原來祈彥得了痘症之後,不過兩日,祈晖與祈晟也先後發起熱來,請了太醫來看,竟然也是痘症。
李珠芳又恨又懼。她知道十有八*九是那件衣服惹的禍事,可明明李媽媽辦了事後都沒有再進院子。卻又是哪裡出了差錯?莫非是開始的時候就染上了?可這也說不通,若是那時候染上的,那就應該是晖哥兒先發病,而不是比那頭晚發病好幾天。
她之前是千叮咛萬囑咐過李媽媽,要她親自下手,又想着李媽媽出過花兒,當不懼這些。自然沒有想到,李媽媽畢竟惜命,不敢親自動手,又借了旁人的手。
當日崔媽媽沾了痘毒之後,馬上便抱了晖哥兒,晖哥等于是直接染的痘毒。而程嘉束為人講究,外頭的人凡進内室,必先淨手脫外衣才能再抱孩子。故而祈彥沾的痘毒不算多。而晟哥也是間接通過晧哥沾染的。幾個孩子細究起原委,晖哥病重,也就不稀奇了。
李珠芳哪裡知道這其中原委,隻是又悔又恨。現在兩個孩兒都出了花,她也顧不得去理會這些,隻能一心看着孩子。晟哥兒還好,發燒,起疹,雖然難受且兇險,發病過程卻是一步步有迹可循,太醫也能按症開藥,剩下的,就看孩子造化。而晖哥兒情形卻說不上好。一開始便燒的厲害,然後便一直高燒不退,沒有個舒緩的時候。疹子起了一身,燒卻一直不退。

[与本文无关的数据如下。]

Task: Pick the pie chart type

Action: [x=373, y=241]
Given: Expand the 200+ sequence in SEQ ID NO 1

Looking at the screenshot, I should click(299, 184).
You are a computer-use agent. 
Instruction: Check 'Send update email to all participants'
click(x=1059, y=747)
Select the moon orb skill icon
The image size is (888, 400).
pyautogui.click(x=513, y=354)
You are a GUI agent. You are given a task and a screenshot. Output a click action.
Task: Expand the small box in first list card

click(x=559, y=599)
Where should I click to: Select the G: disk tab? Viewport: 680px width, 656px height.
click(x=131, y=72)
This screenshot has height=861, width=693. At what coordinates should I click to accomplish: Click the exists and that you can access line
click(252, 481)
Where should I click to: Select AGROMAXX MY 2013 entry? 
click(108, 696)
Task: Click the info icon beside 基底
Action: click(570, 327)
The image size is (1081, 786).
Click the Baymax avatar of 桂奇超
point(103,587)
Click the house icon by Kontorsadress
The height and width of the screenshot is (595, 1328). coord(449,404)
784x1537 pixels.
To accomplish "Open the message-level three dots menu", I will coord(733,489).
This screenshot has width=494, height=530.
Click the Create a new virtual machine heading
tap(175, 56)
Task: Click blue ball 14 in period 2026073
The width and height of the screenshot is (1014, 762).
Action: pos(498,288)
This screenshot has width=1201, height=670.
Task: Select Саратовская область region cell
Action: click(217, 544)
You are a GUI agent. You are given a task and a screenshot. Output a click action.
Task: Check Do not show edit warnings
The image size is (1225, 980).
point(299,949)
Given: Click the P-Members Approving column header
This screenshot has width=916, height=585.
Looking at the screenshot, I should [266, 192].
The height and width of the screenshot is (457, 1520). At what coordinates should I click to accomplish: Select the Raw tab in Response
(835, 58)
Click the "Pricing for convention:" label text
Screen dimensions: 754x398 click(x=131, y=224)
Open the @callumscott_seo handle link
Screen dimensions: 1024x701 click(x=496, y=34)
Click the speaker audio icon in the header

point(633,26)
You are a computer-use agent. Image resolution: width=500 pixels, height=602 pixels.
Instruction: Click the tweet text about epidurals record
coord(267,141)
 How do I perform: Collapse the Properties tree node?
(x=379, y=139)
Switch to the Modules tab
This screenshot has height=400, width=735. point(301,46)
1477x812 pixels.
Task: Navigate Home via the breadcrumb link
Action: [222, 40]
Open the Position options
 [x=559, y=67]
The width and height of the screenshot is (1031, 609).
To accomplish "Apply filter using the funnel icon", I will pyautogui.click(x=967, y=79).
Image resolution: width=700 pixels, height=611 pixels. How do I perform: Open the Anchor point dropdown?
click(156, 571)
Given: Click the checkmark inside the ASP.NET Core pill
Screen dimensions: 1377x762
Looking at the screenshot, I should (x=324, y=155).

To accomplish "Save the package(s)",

祈瑱兩個兒子都生了病,早就向衙門告了假,日日在家陪着李珠芳。眼見晖哥高熱一直不退,病情遲遲不能好轉,早就焦躁難耐。
偏這個時候,有個婆子上前禀報:“聽雨居那邊使人傳信,說是大少爺已是出了痘,燒也退了,大夫說是沒有大礙,隻需好生照就行了。”
李珠芳這幾日天天看着兩個兒子受罪,吃睡不好,心情煩躁的很,聞言大怒,道:“你們是閑的沒事做了麼,什麼亂七八糟的破事都報過來!”
婆子不敢說話,偷着看了眼祈瑱,隻心中難免委屈:這是侯爺的親兒子,人家兒子病好了,豈有不上報的道理。
尋常人家,嫡出的大少爺出痘痊愈,都是天大的喜事,偏在這個府裡頭,在二奶奶這裡,反而是極觸黴頭的事。
她也是倒黴,聽雨居那裡的消息到了她這裡,不過是向攬霞閣裡遞個話兒便是。平時都是攬霞閣裡的人去跟主子們回話,豈會叫她一個粗使婆子進去污主子們的眼。結果這裡丫頭婆子們一個個乖滑奸詐得很,自己不敢跟主子回話,倒叫她在主子跟前頂缸
李珠芳罵了一句,忽然想起來,道:“那程氏請的哪裡的大夫?把那大夫叫過來!”
李珠芳心疼兒子,一聽說程嘉束的孩子好了,當即便要人将祈彥的大夫搶過來。隻是話才出口,便意識到祈瑱還在旁邊。
她面色一滞,忙解釋道:“彥哥兒那裡既然已經沒有大礙,想必一時半會兒的用不着大夫。那大夫能将彥哥治好,想必醫術不一般,也請他來給晖兒晟兒看看如何?” 說話間想到兩個孩子如今病得兇險,眼角又是紅了。
祈瑱情知此舉不妥,但他心裡自然也更偏向他日日看着長大的兩個兒子。再說李珠芳說的又不是沒有道理。彥哥兒好轉了,自然不需要大夫時時守着,叫過來也不影響什麼。
那一旁站着的婆子平白挨了排揎,正是不滿。聽了這話心裡又是一頓好罵:你兒子生病了,請的是太醫院的太醫,人家就是從街上随便找的郎中。就這還要去搶人家的大夫。搶了也沒有用,賤人就是沒有那命。再得寵也不是正頭夫人,再搶大夫也救不了你兒子,我呸!
那大夫很快便被請了過來。李珠芳便叫這大夫驗看晟哥的病情,又拿了先前太醫開出的方子給他看。
祈彥的大夫也不過是管事在外頭尋的坐堂大夫,雖然也是一把年紀,醫術也算不錯,但又怎麼能跟太醫們相比?
況且他既知手中的方子是太醫所開,又豈敢妄加點評,隻能道藥方開得極是對症,并無錯處。
雖然彥哥兒是被他治好了,可世人皆知,痘症本就是三分靠治,七分靠命。